---- Provided text

2008-04-26 Thread Duncan Coutts

On Fri, 2008-04-25 at 17:30 +0100, Richard Kelsall wrote:
> I've just been investigating a performance oddity in using splitAt
> on a long stream of random numbers. I don't understand why GHC
> appears to want to traverse the first part of the list twice.
> 
> GHC seems to implement the splitAt function something like
> 
> splitAt n xs = (take n xs, drop n xs)
> 
> whereas Hugs is something like
> 
> splitAt n (x : xs) = (x : xs', xs'')
>  where (xs', xs'') = splitAt (n-1) xs
> 
> which seems much more sensible to me. Wouldn't it be better to change
> GHC to the Hugs method? Have I misunderstood something?

Actually GHC uses this definition, in GHC.List:

#ifdef USE_REPORT_PRELUDE

splitAt n xs   =  (take n xs, drop n xs)

#else /* hack away */

splitAt (I# n#) ls
  | n# <# 0#= ([], ls)
  | otherwise   = splitAt# n# ls
where
splitAt# :: Int# -> [a] -> ([a], [a])

--------

Repeat the part of the email about GHC's splitAt from "#ifdef USE_REPORT_PRELUDE" to "Int# -> [a] -> ([a], [a])", word for word.

---- Information shown

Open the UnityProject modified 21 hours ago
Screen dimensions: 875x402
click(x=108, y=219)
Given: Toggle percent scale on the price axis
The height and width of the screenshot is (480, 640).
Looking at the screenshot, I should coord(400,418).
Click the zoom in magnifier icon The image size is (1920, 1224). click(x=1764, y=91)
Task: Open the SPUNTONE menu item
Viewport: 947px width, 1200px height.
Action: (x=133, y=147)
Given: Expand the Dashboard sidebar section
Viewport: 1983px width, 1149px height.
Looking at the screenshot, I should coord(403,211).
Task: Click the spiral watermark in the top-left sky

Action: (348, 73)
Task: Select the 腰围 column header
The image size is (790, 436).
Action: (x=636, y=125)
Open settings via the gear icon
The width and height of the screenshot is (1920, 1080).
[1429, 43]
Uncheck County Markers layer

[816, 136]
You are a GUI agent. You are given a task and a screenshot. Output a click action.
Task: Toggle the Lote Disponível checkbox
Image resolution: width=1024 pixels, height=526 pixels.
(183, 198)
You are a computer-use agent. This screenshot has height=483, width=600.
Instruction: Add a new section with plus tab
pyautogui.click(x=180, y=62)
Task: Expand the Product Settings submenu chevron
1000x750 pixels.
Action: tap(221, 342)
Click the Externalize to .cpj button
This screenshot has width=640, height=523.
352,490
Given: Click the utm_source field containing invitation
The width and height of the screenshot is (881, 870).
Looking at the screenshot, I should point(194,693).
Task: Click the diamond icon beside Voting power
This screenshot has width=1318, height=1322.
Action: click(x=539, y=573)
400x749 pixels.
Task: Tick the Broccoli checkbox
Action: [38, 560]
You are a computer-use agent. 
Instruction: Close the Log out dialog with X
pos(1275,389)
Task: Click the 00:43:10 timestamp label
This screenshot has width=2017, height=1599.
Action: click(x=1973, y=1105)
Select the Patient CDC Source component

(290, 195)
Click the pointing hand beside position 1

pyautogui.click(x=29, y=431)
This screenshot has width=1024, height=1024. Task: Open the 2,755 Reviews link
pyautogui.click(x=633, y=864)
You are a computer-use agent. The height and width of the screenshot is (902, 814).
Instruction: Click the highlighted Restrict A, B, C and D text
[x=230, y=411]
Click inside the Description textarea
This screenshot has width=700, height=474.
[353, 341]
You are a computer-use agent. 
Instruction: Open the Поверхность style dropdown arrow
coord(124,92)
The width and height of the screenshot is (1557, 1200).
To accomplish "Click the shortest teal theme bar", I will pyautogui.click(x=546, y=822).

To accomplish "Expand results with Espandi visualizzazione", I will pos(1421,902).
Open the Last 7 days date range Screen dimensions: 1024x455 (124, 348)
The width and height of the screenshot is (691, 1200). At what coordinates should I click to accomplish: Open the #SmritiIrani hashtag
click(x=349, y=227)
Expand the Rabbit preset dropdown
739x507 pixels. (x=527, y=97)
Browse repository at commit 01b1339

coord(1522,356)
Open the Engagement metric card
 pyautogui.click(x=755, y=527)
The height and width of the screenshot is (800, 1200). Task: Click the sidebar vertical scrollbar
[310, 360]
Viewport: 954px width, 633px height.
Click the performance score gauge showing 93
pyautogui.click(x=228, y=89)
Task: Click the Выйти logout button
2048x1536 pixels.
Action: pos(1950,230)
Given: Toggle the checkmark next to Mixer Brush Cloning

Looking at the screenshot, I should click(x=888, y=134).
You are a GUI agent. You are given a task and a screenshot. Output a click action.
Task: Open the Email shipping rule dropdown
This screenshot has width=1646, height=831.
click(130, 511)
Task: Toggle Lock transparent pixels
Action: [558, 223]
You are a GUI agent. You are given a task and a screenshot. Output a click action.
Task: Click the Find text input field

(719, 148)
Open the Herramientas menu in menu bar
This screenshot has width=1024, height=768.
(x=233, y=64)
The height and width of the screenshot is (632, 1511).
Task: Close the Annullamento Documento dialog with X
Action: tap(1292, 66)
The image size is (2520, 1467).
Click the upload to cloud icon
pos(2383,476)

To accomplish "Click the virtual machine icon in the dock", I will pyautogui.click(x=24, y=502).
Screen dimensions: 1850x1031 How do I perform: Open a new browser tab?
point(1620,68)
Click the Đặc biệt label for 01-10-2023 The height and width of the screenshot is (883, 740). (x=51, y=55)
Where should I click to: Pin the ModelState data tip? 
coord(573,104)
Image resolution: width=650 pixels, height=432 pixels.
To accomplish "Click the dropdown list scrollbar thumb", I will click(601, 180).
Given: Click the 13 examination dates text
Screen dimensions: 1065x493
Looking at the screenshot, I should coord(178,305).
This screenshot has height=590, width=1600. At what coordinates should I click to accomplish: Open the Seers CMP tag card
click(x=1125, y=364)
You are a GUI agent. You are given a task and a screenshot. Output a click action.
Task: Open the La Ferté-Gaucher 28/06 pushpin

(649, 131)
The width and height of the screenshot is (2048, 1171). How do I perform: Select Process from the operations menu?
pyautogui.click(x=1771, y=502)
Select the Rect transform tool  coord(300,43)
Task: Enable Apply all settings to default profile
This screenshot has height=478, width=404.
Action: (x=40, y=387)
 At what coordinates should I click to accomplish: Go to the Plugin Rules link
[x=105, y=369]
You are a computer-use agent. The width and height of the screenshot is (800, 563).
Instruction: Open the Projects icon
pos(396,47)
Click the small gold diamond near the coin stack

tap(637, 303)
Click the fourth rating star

--------

**Output of the exercise**
#ifdef USE_REPORT_PRELUDE

splitAt n xs   =  (take n xs, drop n xs)

#else /* hack away */

splitAt (I# n#) ls
  | n# <# 0#= ([], ls)
  | otherwise   = splitAt# n# ls
where
splitAt# :: Int# -> [a] -> ([a], [a])